● What the task requires
Give the entries again exactly, without pictures.

● Record extracts
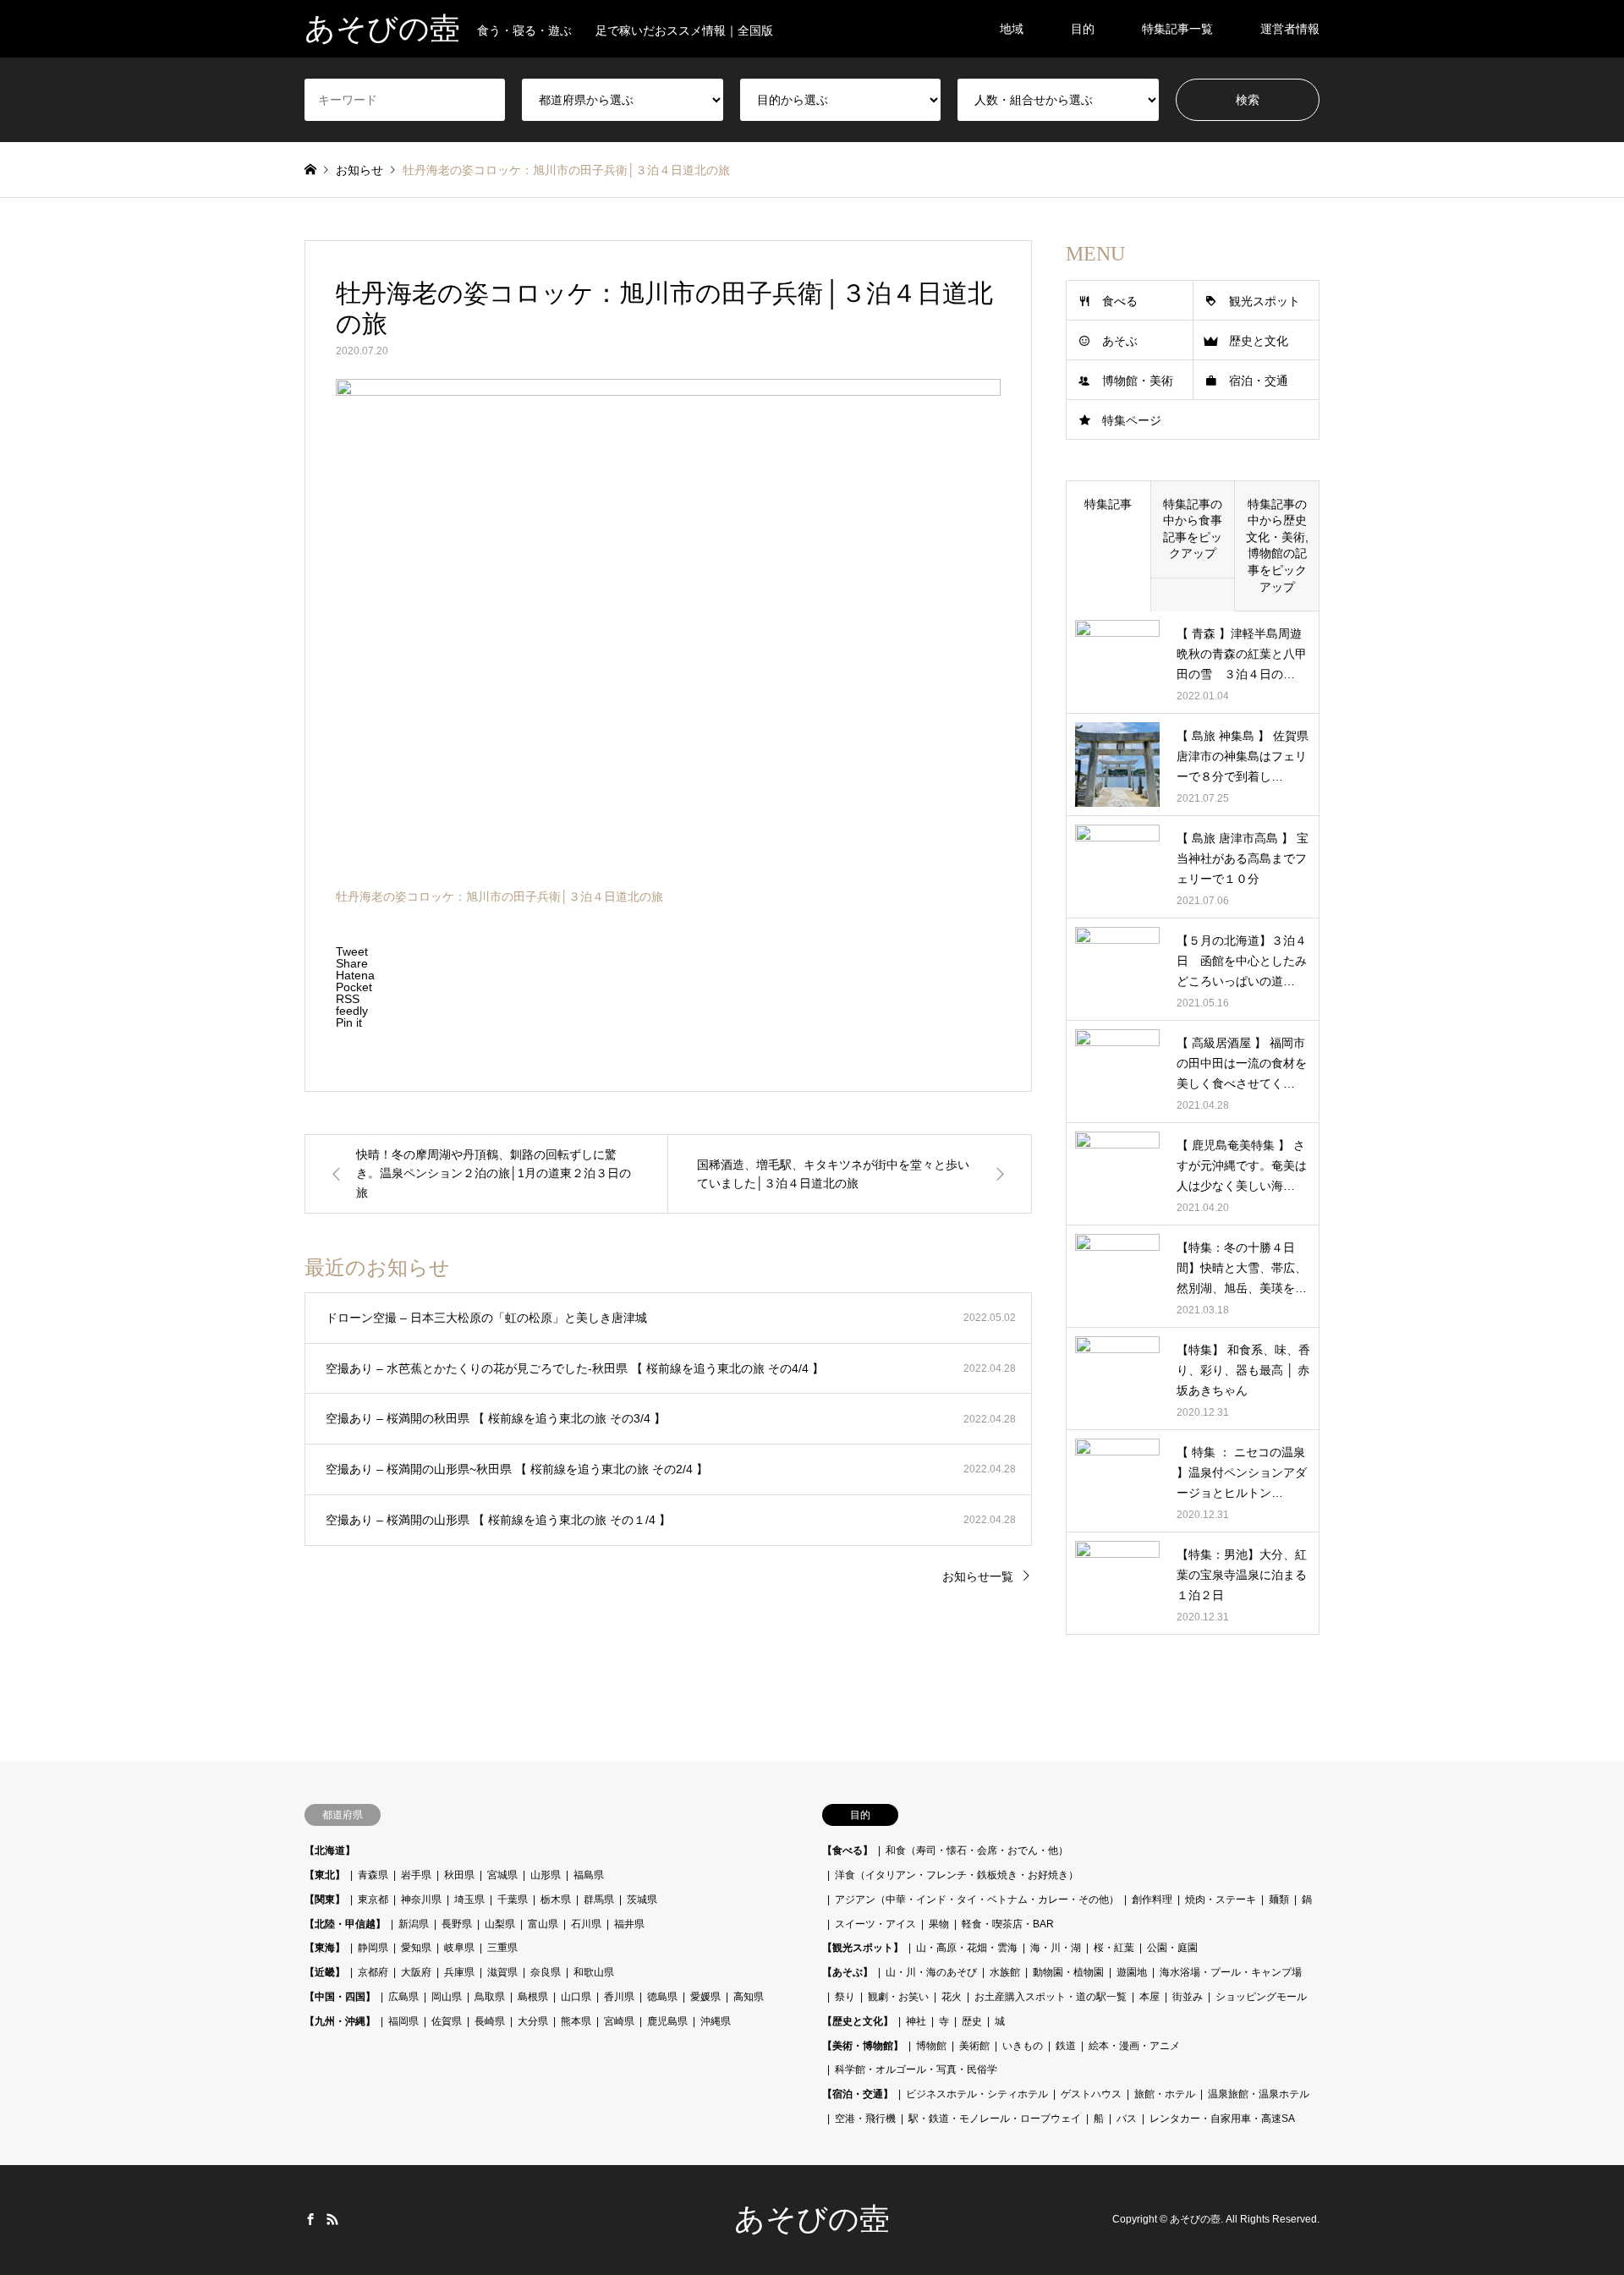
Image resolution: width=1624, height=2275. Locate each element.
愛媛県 (705, 1997)
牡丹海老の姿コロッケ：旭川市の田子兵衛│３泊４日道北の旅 (499, 896)
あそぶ (1120, 341)
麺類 (1279, 1899)
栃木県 (555, 1899)
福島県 (588, 1875)
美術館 (974, 2046)
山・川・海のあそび (931, 1972)
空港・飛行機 (865, 2118)
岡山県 (446, 1997)
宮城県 (502, 1875)
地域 (1011, 29)
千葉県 (512, 1899)
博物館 (931, 2046)
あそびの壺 (812, 2219)
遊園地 (1131, 1972)
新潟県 (413, 1924)
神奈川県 (421, 1899)
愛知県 (416, 1948)
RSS (332, 2219)
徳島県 (662, 1997)
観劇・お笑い (898, 1997)
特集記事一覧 (1177, 29)
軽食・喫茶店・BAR (1008, 1924)
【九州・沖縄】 (340, 2021)
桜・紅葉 (1114, 1948)
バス (1126, 2118)
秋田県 (459, 1875)
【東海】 (324, 1948)
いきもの (1022, 2046)
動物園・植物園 (1068, 1972)
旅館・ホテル (1164, 2094)
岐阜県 (459, 1948)
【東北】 (324, 1875)
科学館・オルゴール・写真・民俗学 (916, 2069)
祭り (845, 1997)
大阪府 (416, 1972)
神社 (916, 2021)
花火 (951, 1997)
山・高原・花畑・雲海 (967, 1948)
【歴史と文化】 (857, 2021)
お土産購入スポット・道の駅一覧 (1050, 1997)
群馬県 (599, 1899)
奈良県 (545, 1972)
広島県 (403, 1997)
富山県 (543, 1924)
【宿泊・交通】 (857, 2094)
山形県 (545, 1875)
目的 (1083, 29)
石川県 (586, 1924)
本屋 (1149, 1997)
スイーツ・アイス (875, 1924)
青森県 (373, 1875)
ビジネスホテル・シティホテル (977, 2094)
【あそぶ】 (847, 1972)
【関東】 (324, 1899)
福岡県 (403, 2021)
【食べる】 (847, 1850)
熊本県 (576, 2021)
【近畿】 (324, 1972)
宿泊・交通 (1258, 380)
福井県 (629, 1924)
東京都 (373, 1899)
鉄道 (1066, 2046)
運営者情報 (1290, 29)
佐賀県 (446, 2021)
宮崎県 (619, 2021)
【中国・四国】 (340, 1997)
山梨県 (500, 1924)
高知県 (748, 1997)
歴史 (972, 2021)
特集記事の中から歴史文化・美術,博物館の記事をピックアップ (1277, 545)
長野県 (457, 1924)
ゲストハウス (1091, 2094)
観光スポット (1264, 301)
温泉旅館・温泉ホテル (1258, 2094)
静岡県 (373, 1948)
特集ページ (1131, 420)
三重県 (502, 1948)
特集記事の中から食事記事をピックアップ (1192, 529)
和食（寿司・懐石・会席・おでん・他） (977, 1850)
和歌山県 (593, 1972)
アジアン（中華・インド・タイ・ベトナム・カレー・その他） (977, 1899)
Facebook (310, 2219)
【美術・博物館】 (862, 2046)
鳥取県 (490, 1997)
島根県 (533, 1997)
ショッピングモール (1261, 1997)
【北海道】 (329, 1850)
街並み (1187, 1997)
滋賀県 (502, 1972)
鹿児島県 (667, 2021)
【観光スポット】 (862, 1948)
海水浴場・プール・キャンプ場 (1231, 1972)
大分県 (533, 2021)
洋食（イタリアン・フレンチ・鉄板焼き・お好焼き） (956, 1875)
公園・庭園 (1172, 1948)
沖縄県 (715, 2021)
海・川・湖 (1055, 1948)
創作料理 (1152, 1899)
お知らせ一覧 (977, 1576)
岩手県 (416, 1875)
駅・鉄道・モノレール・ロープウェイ (994, 2118)
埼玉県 (469, 1899)
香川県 (619, 1997)
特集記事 (1108, 504)
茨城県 (642, 1899)
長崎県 (490, 2021)
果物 (939, 1924)
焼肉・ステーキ (1220, 1899)
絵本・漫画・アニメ (1134, 2046)
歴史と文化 (1258, 341)
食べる (1120, 301)
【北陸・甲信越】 (345, 1924)
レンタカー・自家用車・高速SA (1222, 2118)
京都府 (373, 1972)
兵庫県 (459, 1972)
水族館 (1005, 1972)
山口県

● Answer space
Image resolution: width=1624, height=2275. Locate each element.
愛媛県 (705, 1997)
牡丹海老の姿コロッケ：旭川市の田子兵衛│３泊４日道北の旅 (499, 896)
あそぶ (1120, 341)
麺類 (1279, 1899)
栃木県 (555, 1899)
福島県 (588, 1875)
美術館 (974, 2046)
山・川・海のあそび (931, 1972)
空港・飛行機 (865, 2118)
岡山県 (446, 1997)
宮城県 (502, 1875)
地域 (1011, 29)
千葉県 (512, 1899)
博物館 (931, 2046)
あそびの壺 (812, 2219)
遊園地 (1131, 1972)
新潟県 (413, 1924)
神奈川県 (421, 1899)
愛知県 (416, 1948)
RSS (332, 2219)
徳島県 (662, 1997)
観劇・お笑い (898, 1997)
特集記事一覧 (1177, 29)
軽食・喫茶店・BAR (1008, 1924)
【九州・沖縄】 (340, 2021)
桜・紅葉 (1114, 1948)
バス (1126, 2118)
秋田県 (459, 1875)
【東海】 (324, 1948)
いきもの (1022, 2046)
動物園・植物園 (1068, 1972)
旅館・ホテル (1164, 2094)
岐阜県 (459, 1948)
【東北】 (324, 1875)
科学館・オルゴール・写真・民俗学 (916, 2069)
祭り (845, 1997)
大阪府 (416, 1972)
神社 (916, 2021)
花火 (951, 1997)
山・高原・花畑・雲海 (967, 1948)
【歴史と文化】 (857, 2021)
お土産購入スポット・道の駅一覧 (1050, 1997)
群馬県 (599, 1899)
奈良県 (545, 1972)
広島県 (403, 1997)
富山県 (543, 1924)
【宿泊・交通】 (857, 2094)
山形県 (545, 1875)
目的 (1083, 29)
石川県 (586, 1924)
本屋 (1149, 1997)
スイーツ・アイス (875, 1924)
青森県 (373, 1875)
ビジネスホテル・シティホテル (977, 2094)
【あそぶ】 (847, 1972)
【関東】 (324, 1899)
福岡県 (403, 2021)
【食べる】 (847, 1850)
熊本県 (576, 2021)
【近畿】 (324, 1972)
宿泊・交通 (1258, 380)
福井県 (629, 1924)
東京都 (373, 1899)
鉄道 (1066, 2046)
運営者情報 (1290, 29)
佐賀県 (446, 2021)
宮崎県 (619, 2021)
【中国・四国】 (340, 1997)
山梨県 (500, 1924)
高知県 (748, 1997)
歴史 (972, 2021)
特集記事の中から歴史文化・美術,博物館の記事をピックアップ (1277, 545)
長野県 (457, 1924)
ゲストハウス (1091, 2094)
観光スポット (1264, 301)
温泉旅館・温泉ホテル (1258, 2094)
静岡県 (373, 1948)
特集ページ (1131, 420)
三重県 (502, 1948)
特集記事の中から食事記事をピックアップ (1192, 529)
和食（寿司・懐石・会席・おでん・他） (977, 1850)
和歌山県 (593, 1972)
アジアン（中華・インド・タイ・ベトナム・カレー・その他） (977, 1899)
Facebook (310, 2219)
【美術・博物館】 (862, 2046)
鳥取県 (490, 1997)
島根県 (533, 1997)
ショッピングモール (1261, 1997)
【北海道】 (329, 1850)
街並み (1187, 1997)
滋賀県 (502, 1972)
鹿児島県 (667, 2021)
【観光スポット】 (862, 1948)
海水浴場・プール・キャンプ場 (1231, 1972)
大分県 (533, 2021)
洋食（イタリアン・フレンチ・鉄板焼き・お好焼き） (956, 1875)
公園・庭園 (1172, 1948)
沖縄県 (715, 2021)
海・川・湖 (1055, 1948)
創作料理 (1152, 1899)
お知らせ一覧 (977, 1576)
岩手県 (416, 1875)
駅・鉄道・モノレール・ロープウェイ (994, 2118)
埼玉県 (469, 1899)
香川県 (619, 1997)
特集記事 (1108, 504)
茨城県 (642, 1899)
長崎県 (490, 2021)
果物 (939, 1924)
焼肉・ステーキ (1220, 1899)
絵本・漫画・アニメ (1134, 2046)
歴史と文化 (1258, 341)
食べる (1120, 301)
【北陸・甲信越】 (345, 1924)
レンタカー・自家用車・高速SA (1222, 2118)
京都府 (373, 1972)
兵庫県 (459, 1972)
水族館 (1005, 1972)
山口県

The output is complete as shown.